>> start

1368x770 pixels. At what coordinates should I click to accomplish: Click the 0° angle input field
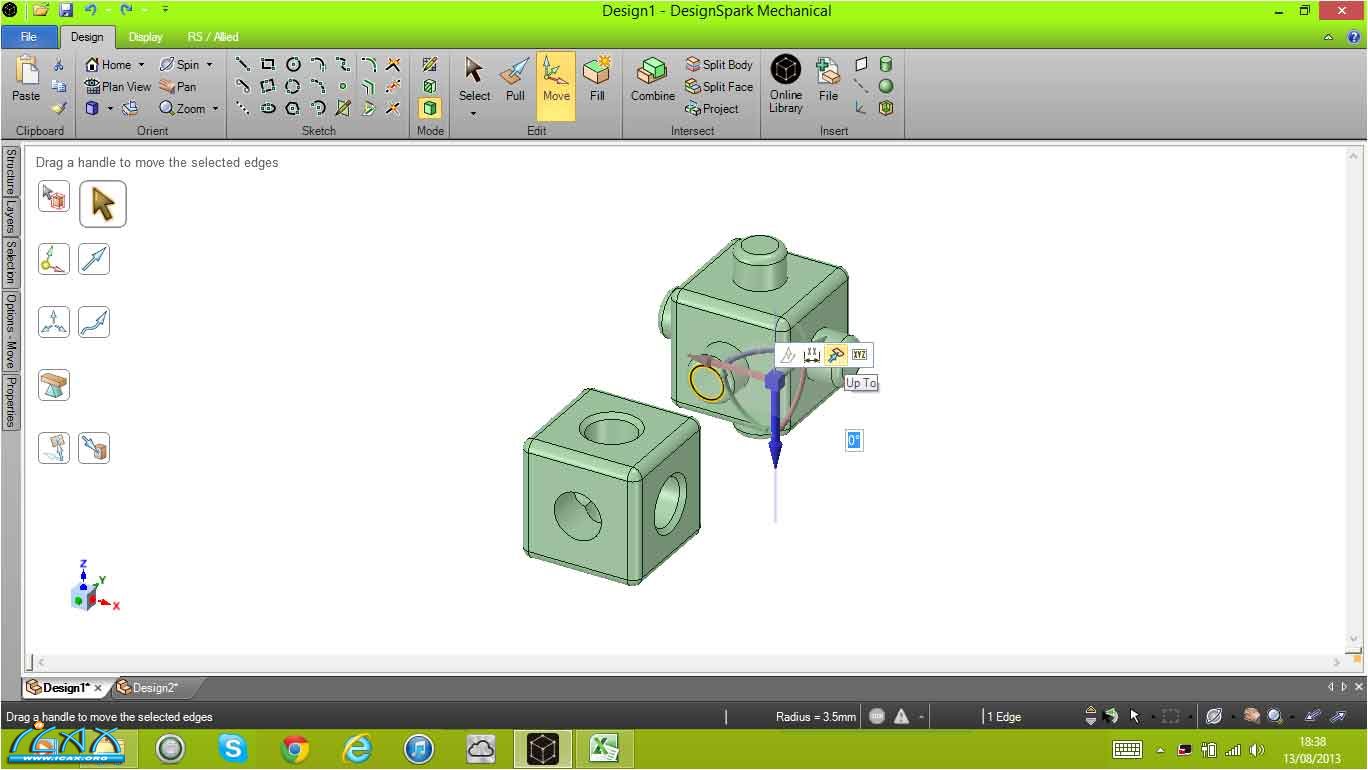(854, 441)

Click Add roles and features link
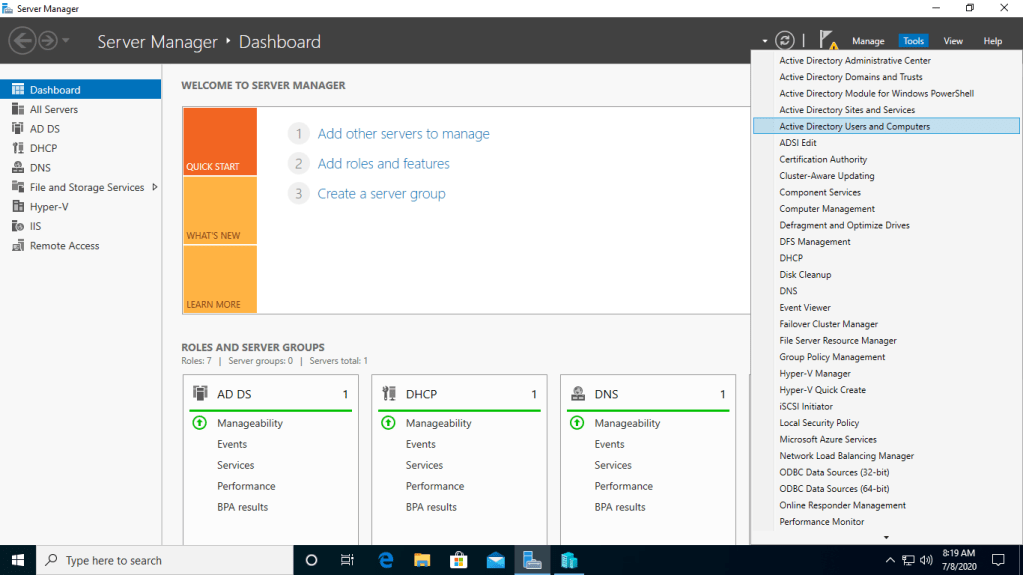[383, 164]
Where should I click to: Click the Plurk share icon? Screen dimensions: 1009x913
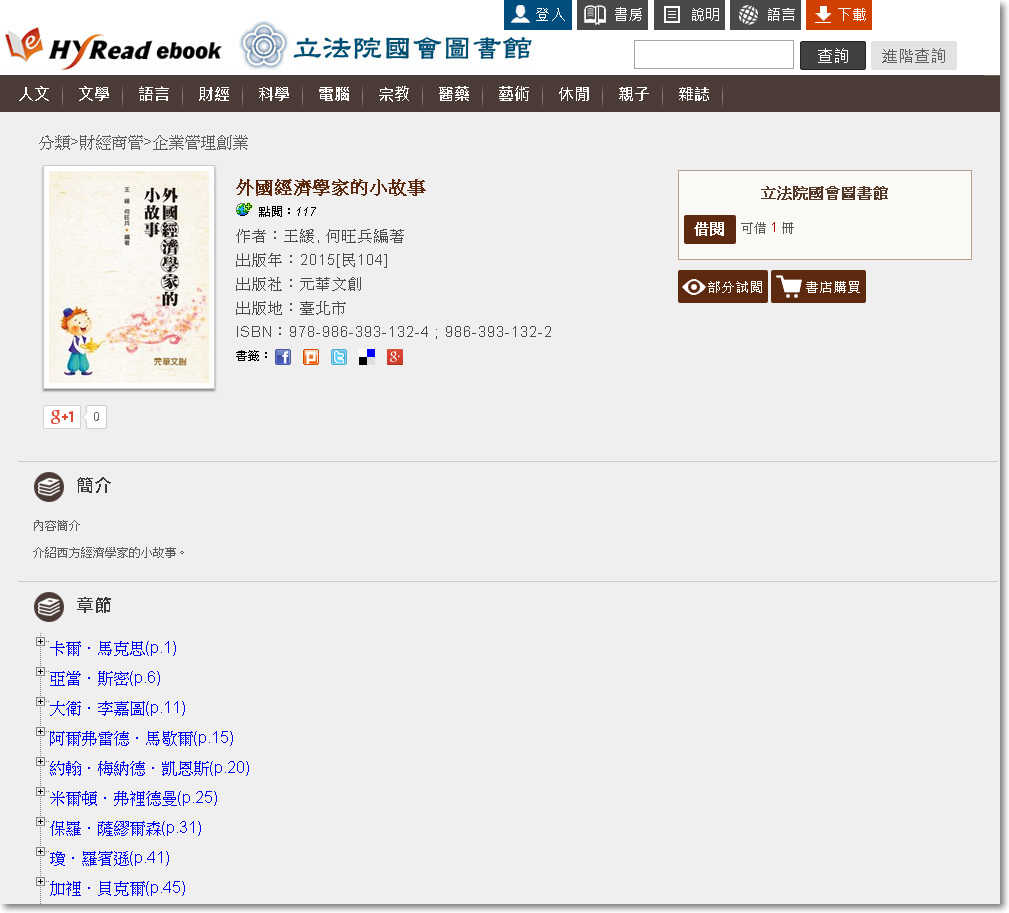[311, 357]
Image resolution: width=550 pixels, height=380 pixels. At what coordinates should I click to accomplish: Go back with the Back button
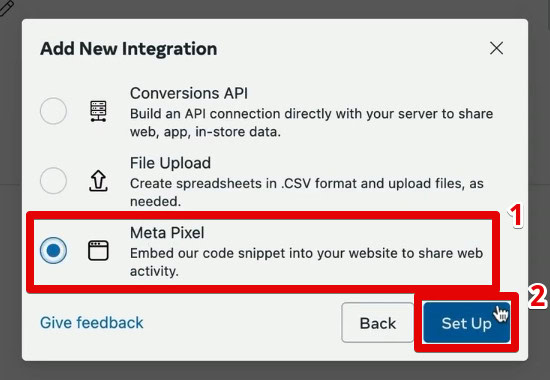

>> end

## JOB
Convert the data above into a Markdown table with the columns "Row" and "Line," giving each line its own numbered row. Omit blank lines and all pictures.

## RESPONSE
| Row | Line |
|---|---|
| 1 | 1368x770 pixels. At what coordinates should I click to accomplish: Click the 0° angle input field |
| 2 | (854, 441) |
| 3 | Click Add roles and features link |
| 4 | [383, 164] |
| 5 | Where should I click to: Click the Plurk share icon? Screen dimensions: 1009x913 |
| 6 | [311, 357] |
| 7 | Image resolution: width=550 pixels, height=380 pixels. At what coordinates should I click to accomplish: Go back with the Back button |